== Text block

But it was kinda legendary, and should be considered as such. Let’s go ahead and make it official.

Because here’s what we’ve got as fact: on that magical night, over eight years ago, a camera person recorded the seven Hoosierweight Boxing bouts of the evening from ringside. (With all due respect to that shooter, the name’s long since been lost to memory; please remind us of who you are-slash-were!) The results were dubbed to a pair of VHS tapes, which passed through the hands of H.B. promoter Steven Smith, before landing in my own VHS collection. In the interests of disclosure, I was more than an interested observer in that card’s fights. While Cassilly and Weiss were fighting in the fifth fight of the evening, I was set to appear in the seventh, and final, match, giving me a strange, distracted view of their battle, to say the least.

Today, those VHS tapes show suffering from the wear of time. There’re moments of audio drop-out. Some video gremlins have worked their way onto them, too. Yet the essential visuals, the storylines and actions are still there. Today, by which we mean literally today, we have some digitized evidence of the night; if anything, that tape-wear makes the boxing match somehow even more historic, more heroic. That’d be true even without this week’s tragic passing of Bob Cassilly, though this sad twist assuredly changes the way it can be viewed.

====

- [Short exercise 1]
Reproduce the part of the boxing tapes text starting at "Because here’s what" and ending at "say the least.".
The boxing tapes text has no connection to the records.

== Data to use

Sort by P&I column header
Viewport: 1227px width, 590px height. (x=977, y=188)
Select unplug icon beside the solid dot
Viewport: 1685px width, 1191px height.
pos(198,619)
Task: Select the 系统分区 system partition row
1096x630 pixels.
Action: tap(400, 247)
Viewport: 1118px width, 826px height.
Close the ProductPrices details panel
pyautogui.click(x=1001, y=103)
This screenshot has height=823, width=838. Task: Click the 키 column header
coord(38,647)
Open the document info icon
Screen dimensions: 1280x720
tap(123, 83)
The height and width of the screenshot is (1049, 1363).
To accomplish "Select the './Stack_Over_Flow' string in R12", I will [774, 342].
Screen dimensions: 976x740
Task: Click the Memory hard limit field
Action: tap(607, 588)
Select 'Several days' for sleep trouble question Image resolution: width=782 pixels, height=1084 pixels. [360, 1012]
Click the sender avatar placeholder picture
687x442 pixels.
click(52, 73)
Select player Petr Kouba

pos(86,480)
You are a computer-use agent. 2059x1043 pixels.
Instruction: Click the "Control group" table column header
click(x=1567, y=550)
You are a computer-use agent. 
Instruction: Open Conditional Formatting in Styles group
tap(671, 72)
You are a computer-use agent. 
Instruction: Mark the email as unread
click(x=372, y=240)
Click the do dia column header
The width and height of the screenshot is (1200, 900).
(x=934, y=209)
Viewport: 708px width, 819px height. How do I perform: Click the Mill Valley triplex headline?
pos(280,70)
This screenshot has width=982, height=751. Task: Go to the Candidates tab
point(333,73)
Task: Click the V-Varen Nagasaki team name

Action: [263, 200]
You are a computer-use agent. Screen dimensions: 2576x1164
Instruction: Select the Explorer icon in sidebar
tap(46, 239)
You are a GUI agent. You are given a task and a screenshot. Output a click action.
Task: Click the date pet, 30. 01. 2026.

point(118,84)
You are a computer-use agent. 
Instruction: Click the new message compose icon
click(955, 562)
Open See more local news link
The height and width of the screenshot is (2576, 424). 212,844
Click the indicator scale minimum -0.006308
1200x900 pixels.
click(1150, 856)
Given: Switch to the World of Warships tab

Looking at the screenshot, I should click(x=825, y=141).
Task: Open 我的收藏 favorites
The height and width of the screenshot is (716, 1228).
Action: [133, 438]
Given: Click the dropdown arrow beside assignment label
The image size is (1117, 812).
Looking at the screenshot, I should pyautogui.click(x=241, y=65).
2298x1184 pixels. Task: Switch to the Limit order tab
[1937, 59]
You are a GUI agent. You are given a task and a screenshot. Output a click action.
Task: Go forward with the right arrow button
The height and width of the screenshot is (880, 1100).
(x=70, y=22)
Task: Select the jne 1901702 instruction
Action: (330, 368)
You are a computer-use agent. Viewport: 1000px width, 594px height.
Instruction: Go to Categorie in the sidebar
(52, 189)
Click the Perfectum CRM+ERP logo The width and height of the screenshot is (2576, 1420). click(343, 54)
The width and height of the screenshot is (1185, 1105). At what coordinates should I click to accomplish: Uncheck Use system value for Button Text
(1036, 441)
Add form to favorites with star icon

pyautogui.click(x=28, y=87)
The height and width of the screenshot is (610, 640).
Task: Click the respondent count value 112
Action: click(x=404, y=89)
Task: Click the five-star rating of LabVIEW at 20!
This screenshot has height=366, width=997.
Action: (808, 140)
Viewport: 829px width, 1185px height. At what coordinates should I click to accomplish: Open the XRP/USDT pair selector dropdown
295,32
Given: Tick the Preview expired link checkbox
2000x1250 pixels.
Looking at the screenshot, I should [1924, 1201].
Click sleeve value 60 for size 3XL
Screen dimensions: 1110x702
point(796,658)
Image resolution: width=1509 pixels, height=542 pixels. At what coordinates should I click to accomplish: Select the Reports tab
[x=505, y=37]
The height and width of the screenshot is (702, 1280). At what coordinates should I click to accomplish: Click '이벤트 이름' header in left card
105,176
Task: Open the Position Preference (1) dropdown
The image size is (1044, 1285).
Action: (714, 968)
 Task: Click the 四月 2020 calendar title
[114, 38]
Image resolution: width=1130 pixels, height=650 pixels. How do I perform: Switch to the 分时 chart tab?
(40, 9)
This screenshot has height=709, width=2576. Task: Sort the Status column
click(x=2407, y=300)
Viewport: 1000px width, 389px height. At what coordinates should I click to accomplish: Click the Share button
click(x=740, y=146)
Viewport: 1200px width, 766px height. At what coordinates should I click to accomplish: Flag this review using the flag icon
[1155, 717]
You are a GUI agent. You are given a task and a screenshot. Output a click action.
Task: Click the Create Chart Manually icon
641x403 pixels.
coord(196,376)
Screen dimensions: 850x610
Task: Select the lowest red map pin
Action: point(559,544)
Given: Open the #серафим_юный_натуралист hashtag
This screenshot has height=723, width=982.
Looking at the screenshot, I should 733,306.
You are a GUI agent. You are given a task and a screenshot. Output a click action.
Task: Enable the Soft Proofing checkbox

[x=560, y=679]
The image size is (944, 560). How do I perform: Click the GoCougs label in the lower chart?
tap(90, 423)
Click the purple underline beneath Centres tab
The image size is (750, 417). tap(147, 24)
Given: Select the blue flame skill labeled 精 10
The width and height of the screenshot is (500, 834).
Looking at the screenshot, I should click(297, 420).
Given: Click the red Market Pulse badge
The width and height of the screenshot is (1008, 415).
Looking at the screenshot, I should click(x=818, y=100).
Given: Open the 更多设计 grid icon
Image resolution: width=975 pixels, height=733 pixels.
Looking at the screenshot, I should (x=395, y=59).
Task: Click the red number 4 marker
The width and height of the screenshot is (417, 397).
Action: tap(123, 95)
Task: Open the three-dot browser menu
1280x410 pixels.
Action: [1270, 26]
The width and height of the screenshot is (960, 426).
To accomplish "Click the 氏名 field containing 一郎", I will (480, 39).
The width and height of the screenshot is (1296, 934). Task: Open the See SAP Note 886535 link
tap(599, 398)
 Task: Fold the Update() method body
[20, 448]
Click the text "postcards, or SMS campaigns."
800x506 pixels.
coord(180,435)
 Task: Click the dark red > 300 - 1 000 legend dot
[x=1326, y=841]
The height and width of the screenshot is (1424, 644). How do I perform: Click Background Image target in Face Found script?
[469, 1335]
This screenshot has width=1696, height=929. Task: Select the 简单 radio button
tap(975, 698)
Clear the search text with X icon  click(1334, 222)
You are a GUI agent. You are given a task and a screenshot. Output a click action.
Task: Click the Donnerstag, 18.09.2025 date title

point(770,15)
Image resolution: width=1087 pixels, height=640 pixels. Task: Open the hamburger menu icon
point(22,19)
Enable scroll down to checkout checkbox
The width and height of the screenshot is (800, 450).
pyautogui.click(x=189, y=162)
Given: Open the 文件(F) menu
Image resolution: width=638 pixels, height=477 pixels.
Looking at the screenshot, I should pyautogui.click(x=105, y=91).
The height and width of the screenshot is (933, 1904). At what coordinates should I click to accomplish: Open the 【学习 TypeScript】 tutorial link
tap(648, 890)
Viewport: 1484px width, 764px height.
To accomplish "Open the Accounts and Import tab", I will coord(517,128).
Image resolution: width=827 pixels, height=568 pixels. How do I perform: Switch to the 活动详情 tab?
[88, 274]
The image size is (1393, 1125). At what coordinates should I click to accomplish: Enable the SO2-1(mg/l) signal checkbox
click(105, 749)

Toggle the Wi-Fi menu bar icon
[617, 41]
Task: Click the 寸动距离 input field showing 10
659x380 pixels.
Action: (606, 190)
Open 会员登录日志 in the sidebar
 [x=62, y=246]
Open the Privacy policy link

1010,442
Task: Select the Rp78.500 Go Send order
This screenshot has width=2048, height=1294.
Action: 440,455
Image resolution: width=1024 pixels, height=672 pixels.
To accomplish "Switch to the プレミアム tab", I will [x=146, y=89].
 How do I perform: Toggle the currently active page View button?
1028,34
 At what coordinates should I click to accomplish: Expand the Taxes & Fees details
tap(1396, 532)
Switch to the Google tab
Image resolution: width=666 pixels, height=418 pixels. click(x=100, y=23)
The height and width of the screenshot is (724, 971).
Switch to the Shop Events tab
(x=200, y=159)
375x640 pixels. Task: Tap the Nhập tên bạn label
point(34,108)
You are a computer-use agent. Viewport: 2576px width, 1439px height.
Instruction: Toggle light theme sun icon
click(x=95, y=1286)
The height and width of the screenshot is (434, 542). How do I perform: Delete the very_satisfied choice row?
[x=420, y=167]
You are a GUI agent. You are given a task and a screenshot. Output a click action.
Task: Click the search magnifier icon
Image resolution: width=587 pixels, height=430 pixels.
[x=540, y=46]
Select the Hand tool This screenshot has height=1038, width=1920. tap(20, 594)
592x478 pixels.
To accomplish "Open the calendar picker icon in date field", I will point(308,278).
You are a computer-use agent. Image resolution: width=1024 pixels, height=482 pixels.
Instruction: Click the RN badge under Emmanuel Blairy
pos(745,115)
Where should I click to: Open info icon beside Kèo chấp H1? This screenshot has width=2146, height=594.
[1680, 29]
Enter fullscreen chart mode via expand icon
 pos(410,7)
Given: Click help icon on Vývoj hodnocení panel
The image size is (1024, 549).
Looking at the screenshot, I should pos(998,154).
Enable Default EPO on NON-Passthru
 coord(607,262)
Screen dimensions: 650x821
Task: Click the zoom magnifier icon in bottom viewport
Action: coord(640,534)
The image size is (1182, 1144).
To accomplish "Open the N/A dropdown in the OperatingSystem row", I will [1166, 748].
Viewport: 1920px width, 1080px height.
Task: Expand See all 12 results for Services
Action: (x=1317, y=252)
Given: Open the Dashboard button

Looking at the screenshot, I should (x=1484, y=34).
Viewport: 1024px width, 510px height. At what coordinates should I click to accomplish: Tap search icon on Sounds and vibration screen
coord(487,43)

====

- [Short exercise 2]
Transcribe the lines of the records starting at the line that contains "Task: Open the Position" and ending at the line that contains "click(x=2407, y=300)", including both of those lines.

- [Task output 1]
Because here’s what we’ve got as fact: on that magical night, over eight years ago, a camera person recorded the seven Hoosierweight Boxing bouts of the evening from ringside. (With all due respect to that shooter, the name’s long since been lost to memory; please remind us of who you are-slash-were!) The results were dubbed to a pair of VHS tapes, which passed through the hands of H.B. promoter Steven Smith, before landing in my own VHS collection. In the interests of disclosure, I was more than an interested observer in that card’s fights. While Cassilly and Weiss were fighting in the fifth fight of the evening, I was set to appear in the seventh, and final, match, giving me a strange, distracted view of their battle, to say the least.

- [Task output 2]
Task: Open the Position Preference (1) dropdown
The image size is (1044, 1285).
Action: (714, 968)
 Task: Click the 四月 2020 calendar title
[114, 38]
Image resolution: width=1130 pixels, height=650 pixels. How do I perform: Switch to the 分时 chart tab?
(40, 9)
This screenshot has height=709, width=2576. Task: Sort the Status column
click(x=2407, y=300)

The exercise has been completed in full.